Willbros in turn selected ABB Randall to assist in the conceptual design of the gas-treatment facilities at Station 100. Gulfstream also selected ENSR Corp., an environmental contractor, to assist in preparing the project environmental assessments and any Station 100 environmental construction permits.
From its inception, the project has been on a fast track. Gulfstream reasoned that if it could be the first to place its pipeline system in service, it would have a distinct advantage with potential shippers over other competitors. Consequently, the company developed an aggressive schedule to achieve an in-service date of June 1, 2002, well ahead of the competition.
Gulfstream's efforts to "fast track" the project were successful: It was the first to have a FERC application accepted and the first to receive a FERC certificate. Key to this process was an approach called Team Permitting used by the various regulatory agencies in Florida with the Florida Department of Environmental Protection (FDEP) as the lead agency. This approach was the first time the process was used on a pipeline project in Florida.
Environmental impacts on design
Before submitting the FERC application, Gulfstream perceived two environmental issues concerning operation of the initial station in Florida (Station 200) that could present major roadblocks to obtaining approval for its project. These issues, which affected the design of Station 100 in Alabama, consisted of the disposal of any liquids received in Florida and the emissions, noise, and aesthetic appearance of any gas treating or compression facilities.
Consequently, Gulfstream adopted the policy that no liquids would be transported into Florida, thus eliminating the need for gas treating and liquid handling facilities there. Implementing this policy required that gas-treating facilities be added to Station 100 to reduce the hydrocarbon and water dew points of the transported gas to temperatures cooler than the coldest expected environmental temperature in the Gulf of Mexico subsea pipeline segment.
Nitrogen supply trucks stand ready the three self-contained accoustic compressor buildings to provide artificial seal gas for the precommissioning test on unit C-1100. The turbine exhaust and inlet air filters are visible. Photograph from Wilbros Engineering Inc., Tulsa.
An added benefit of this policy was that an operational spill-prevention plan was not required by the US Department of Interior's Minerals Management Service for the offshore portion of the pipeline into Florida.
Elimination of compression facilities at Station 200 required an unusually high station discharge pressure of 2,180 psig at Station 100 in order to transport the gas to all sales points in Florida.
Gas quality control
Gas shipped through the Gulfstream system originates from various production in Alabama and Mississippi (Fig. 1).

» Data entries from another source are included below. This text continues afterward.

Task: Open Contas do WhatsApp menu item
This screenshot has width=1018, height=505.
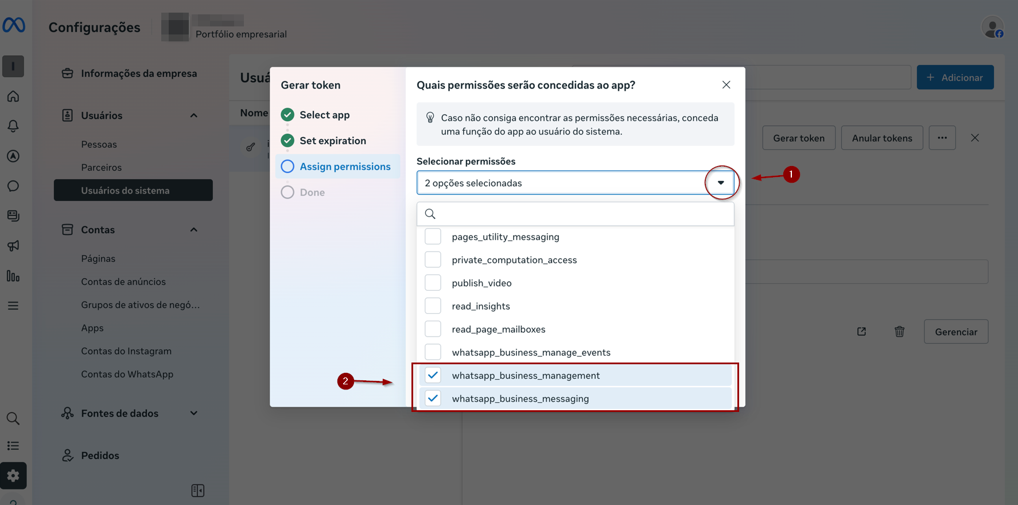Action: pyautogui.click(x=127, y=374)
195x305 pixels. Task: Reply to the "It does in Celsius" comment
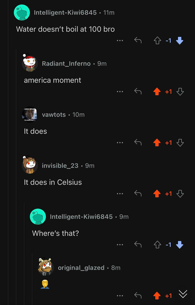(138, 193)
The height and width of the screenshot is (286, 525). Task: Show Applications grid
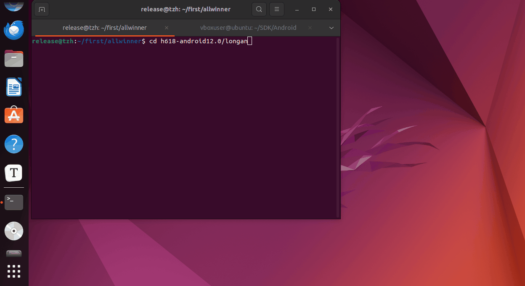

Relevant portions of the gas-quality tariff specifications at each receipt point follow:
- Heat content not greater than 1,075 btu/std. cu ft nor less than 1,000 btu/std. cu ft.
- Hydrocarbon dewpoint less than 25° F. at 800 psig.
- No free water nor more than 7 lb/MMscf of water vapor.
- Not contain more than 4 ppm (0.25 grains/100 cu ft) of hydrogen sulfide.
- Not contain more than 10 grains/100 cu ft of total sulfur.
Should any gas tendered for shipment fail to conform to the tariff specifications, Gulfstream must notify the supply source and may, at its option, suspend receipt of all or a portion of the tendered gas. Because the burden of responsibility for determining out-of-specification gas is upon Gulfstream, several types of analyzers are at each Gulfstream receipt meter station to monitor gas quality. Specifically, the following analyzers provide information to the gas control center for quality control of the inlet gas to Station 100: gas chromatograph, moisture (water), hydrocarbon dew point, and hydrogen sulfide.
The after-coolers are required to drop the discharge temperature of the compressor natural gas to less than 120° F. to allow use of ANSI Class 600 materials and to protect the integrity of the pipe coatings. Photograph from Wilbros Engineering Inc., Tulsa.
Gas delivered to users in Florida must by contract meet the same tariff requirements previously noted for the inlet gas.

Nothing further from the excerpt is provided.